━━ Record excerpts

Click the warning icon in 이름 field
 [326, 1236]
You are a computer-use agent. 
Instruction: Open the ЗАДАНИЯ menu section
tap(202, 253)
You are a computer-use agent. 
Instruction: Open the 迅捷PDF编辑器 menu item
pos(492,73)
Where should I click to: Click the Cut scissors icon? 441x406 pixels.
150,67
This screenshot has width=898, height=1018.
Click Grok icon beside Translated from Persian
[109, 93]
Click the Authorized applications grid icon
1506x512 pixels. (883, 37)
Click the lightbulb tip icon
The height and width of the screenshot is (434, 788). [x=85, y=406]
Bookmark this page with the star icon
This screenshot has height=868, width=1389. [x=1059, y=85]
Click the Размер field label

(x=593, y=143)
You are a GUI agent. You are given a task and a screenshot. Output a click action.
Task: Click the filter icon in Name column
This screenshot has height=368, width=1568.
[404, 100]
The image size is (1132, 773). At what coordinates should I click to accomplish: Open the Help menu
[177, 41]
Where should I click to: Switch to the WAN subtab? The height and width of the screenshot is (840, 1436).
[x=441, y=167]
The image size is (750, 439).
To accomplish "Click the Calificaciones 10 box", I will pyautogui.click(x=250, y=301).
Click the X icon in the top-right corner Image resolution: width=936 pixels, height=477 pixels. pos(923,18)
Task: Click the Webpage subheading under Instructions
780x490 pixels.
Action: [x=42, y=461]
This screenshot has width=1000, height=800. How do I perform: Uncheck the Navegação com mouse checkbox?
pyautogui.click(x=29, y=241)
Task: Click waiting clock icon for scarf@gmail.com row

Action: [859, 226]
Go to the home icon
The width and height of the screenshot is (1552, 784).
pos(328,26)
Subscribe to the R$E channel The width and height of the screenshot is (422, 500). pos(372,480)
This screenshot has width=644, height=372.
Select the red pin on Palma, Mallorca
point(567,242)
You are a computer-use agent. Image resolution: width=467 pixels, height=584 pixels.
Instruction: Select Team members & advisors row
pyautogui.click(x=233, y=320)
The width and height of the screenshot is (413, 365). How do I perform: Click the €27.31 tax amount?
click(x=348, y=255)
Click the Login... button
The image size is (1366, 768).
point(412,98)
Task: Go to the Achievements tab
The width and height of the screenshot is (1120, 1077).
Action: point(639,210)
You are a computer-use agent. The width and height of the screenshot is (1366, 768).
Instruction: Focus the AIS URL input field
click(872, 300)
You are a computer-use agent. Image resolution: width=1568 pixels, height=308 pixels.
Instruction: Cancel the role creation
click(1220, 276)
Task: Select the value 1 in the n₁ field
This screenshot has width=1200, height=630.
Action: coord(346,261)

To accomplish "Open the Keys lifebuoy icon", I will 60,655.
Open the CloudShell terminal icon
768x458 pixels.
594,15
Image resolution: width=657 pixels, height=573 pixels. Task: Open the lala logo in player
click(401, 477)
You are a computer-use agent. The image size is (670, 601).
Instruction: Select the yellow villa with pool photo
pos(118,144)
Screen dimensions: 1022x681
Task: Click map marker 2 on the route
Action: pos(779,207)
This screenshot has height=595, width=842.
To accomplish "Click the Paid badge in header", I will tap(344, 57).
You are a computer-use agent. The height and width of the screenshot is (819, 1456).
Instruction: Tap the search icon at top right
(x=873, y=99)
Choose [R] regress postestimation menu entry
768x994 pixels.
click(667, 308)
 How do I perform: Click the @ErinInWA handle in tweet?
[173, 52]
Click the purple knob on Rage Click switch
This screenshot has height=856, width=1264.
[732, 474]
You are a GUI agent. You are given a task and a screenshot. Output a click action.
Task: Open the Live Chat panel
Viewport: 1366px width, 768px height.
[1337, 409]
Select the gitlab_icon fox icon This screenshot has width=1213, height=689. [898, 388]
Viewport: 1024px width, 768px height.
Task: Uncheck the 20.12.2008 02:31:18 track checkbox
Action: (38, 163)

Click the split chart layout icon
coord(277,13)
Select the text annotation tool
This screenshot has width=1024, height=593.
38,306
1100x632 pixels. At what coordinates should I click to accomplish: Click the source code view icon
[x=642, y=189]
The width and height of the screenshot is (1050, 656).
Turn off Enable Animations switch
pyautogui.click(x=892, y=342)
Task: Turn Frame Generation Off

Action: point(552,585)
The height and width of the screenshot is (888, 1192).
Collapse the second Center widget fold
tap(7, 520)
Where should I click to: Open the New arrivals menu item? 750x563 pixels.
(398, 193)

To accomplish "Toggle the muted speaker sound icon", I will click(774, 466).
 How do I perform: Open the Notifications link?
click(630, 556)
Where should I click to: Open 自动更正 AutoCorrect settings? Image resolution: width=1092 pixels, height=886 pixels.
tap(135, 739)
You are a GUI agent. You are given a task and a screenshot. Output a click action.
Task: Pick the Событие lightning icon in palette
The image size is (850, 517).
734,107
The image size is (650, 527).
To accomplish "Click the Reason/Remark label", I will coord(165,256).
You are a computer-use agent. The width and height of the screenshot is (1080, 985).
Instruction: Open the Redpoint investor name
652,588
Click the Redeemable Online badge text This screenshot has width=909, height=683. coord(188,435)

━━━━

- [Exercise]: The entire listing should be repeated with no line missing and no word altered.

- [Your solution]:
Click the warning icon in 이름 field
 [326, 1236]
You are a computer-use agent. 
Instruction: Open the ЗАДАНИЯ menu section
tap(202, 253)
You are a computer-use agent. 
Instruction: Open the 迅捷PDF编辑器 menu item
pos(492,73)
Where should I click to: Click the Cut scissors icon? 441x406 pixels.
150,67
This screenshot has width=898, height=1018.
Click Grok icon beside Translated from Persian
[109, 93]
Click the Authorized applications grid icon
1506x512 pixels. (883, 37)
Click the lightbulb tip icon
The height and width of the screenshot is (434, 788). [x=85, y=406]
Bookmark this page with the star icon
This screenshot has height=868, width=1389. [x=1059, y=85]
Click the Размер field label

(x=593, y=143)
You are a GUI agent. You are given a task and a screenshot. Output a click action.
Task: Click the filter icon in Name column
This screenshot has height=368, width=1568.
[404, 100]
The image size is (1132, 773). At what coordinates should I click to accomplish: Open the Help menu
[177, 41]
Where should I click to: Switch to the WAN subtab? The height and width of the screenshot is (840, 1436).
[x=441, y=167]
The image size is (750, 439).
To accomplish "Click the Calificaciones 10 box", I will pyautogui.click(x=250, y=301).
Click the X icon in the top-right corner Image resolution: width=936 pixels, height=477 pixels. pos(923,18)
Task: Click the Webpage subheading under Instructions
780x490 pixels.
Action: [x=42, y=461]
This screenshot has width=1000, height=800. How do I perform: Uncheck the Navegação com mouse checkbox?
pyautogui.click(x=29, y=241)
Task: Click waiting clock icon for scarf@gmail.com row

Action: [859, 226]
Go to the home icon
The width and height of the screenshot is (1552, 784).
pos(328,26)
Subscribe to the R$E channel The width and height of the screenshot is (422, 500). pos(372,480)
This screenshot has width=644, height=372.
Select the red pin on Palma, Mallorca
point(567,242)
You are a computer-use agent. Image resolution: width=467 pixels, height=584 pixels.
Instruction: Select Team members & advisors row
pyautogui.click(x=233, y=320)
The width and height of the screenshot is (413, 365). How do I perform: Click the €27.31 tax amount?
click(x=348, y=255)
Click the Login... button
The image size is (1366, 768).
point(412,98)
Task: Go to the Achievements tab
The width and height of the screenshot is (1120, 1077).
Action: point(639,210)
You are a computer-use agent. The width and height of the screenshot is (1366, 768).
Instruction: Focus the AIS URL input field
click(872, 300)
You are a computer-use agent. Image resolution: width=1568 pixels, height=308 pixels.
Instruction: Cancel the role creation
click(1220, 276)
Task: Select the value 1 in the n₁ field
This screenshot has width=1200, height=630.
Action: coord(346,261)

To accomplish "Open the Keys lifebuoy icon", I will 60,655.
Open the CloudShell terminal icon
768x458 pixels.
594,15
Image resolution: width=657 pixels, height=573 pixels. Task: Open the lala logo in player
click(401, 477)
You are a computer-use agent. The image size is (670, 601).
Instruction: Select the yellow villa with pool photo
pos(118,144)
Screen dimensions: 1022x681
Task: Click map marker 2 on the route
Action: pos(779,207)
This screenshot has height=595, width=842.
To accomplish "Click the Paid badge in header", I will tap(344, 57).
You are a computer-use agent. The height and width of the screenshot is (819, 1456).
Instruction: Tap the search icon at top right
(x=873, y=99)
Choose [R] regress postestimation menu entry
768x994 pixels.
click(667, 308)
 How do I perform: Click the @ErinInWA handle in tweet?
[173, 52]
Click the purple knob on Rage Click switch
This screenshot has height=856, width=1264.
[732, 474]
You are a GUI agent. You are given a task and a screenshot. Output a click action.
Task: Open the Live Chat panel
Viewport: 1366px width, 768px height.
[1337, 409]
Select the gitlab_icon fox icon This screenshot has width=1213, height=689. [898, 388]
Viewport: 1024px width, 768px height.
Task: Uncheck the 20.12.2008 02:31:18 track checkbox
Action: (38, 163)

Click the split chart layout icon
coord(277,13)
Select the text annotation tool
This screenshot has width=1024, height=593.
38,306
1100x632 pixels. At what coordinates should I click to accomplish: Click the source code view icon
[x=642, y=189]
The width and height of the screenshot is (1050, 656).
Turn off Enable Animations switch
pyautogui.click(x=892, y=342)
Task: Turn Frame Generation Off

Action: point(552,585)
The height and width of the screenshot is (888, 1192).
Collapse the second Center widget fold
tap(7, 520)
Where should I click to: Open the New arrivals menu item? 750x563 pixels.
(398, 193)

To accomplish "Toggle the muted speaker sound icon", I will click(774, 466).
 How do I perform: Open the Notifications link?
click(630, 556)
Where should I click to: Open 自动更正 AutoCorrect settings? Image resolution: width=1092 pixels, height=886 pixels.
tap(135, 739)
You are a GUI agent. You are given a task and a screenshot. Output a click action.
Task: Pick the Событие lightning icon in palette
The image size is (850, 517).
734,107
The image size is (650, 527).
To accomplish "Click the Reason/Remark label", I will coord(165,256).
You are a computer-use agent. The width and height of the screenshot is (1080, 985).
Instruction: Open the Redpoint investor name
652,588
Click the Redeemable Online badge text This screenshot has width=909, height=683. coord(188,435)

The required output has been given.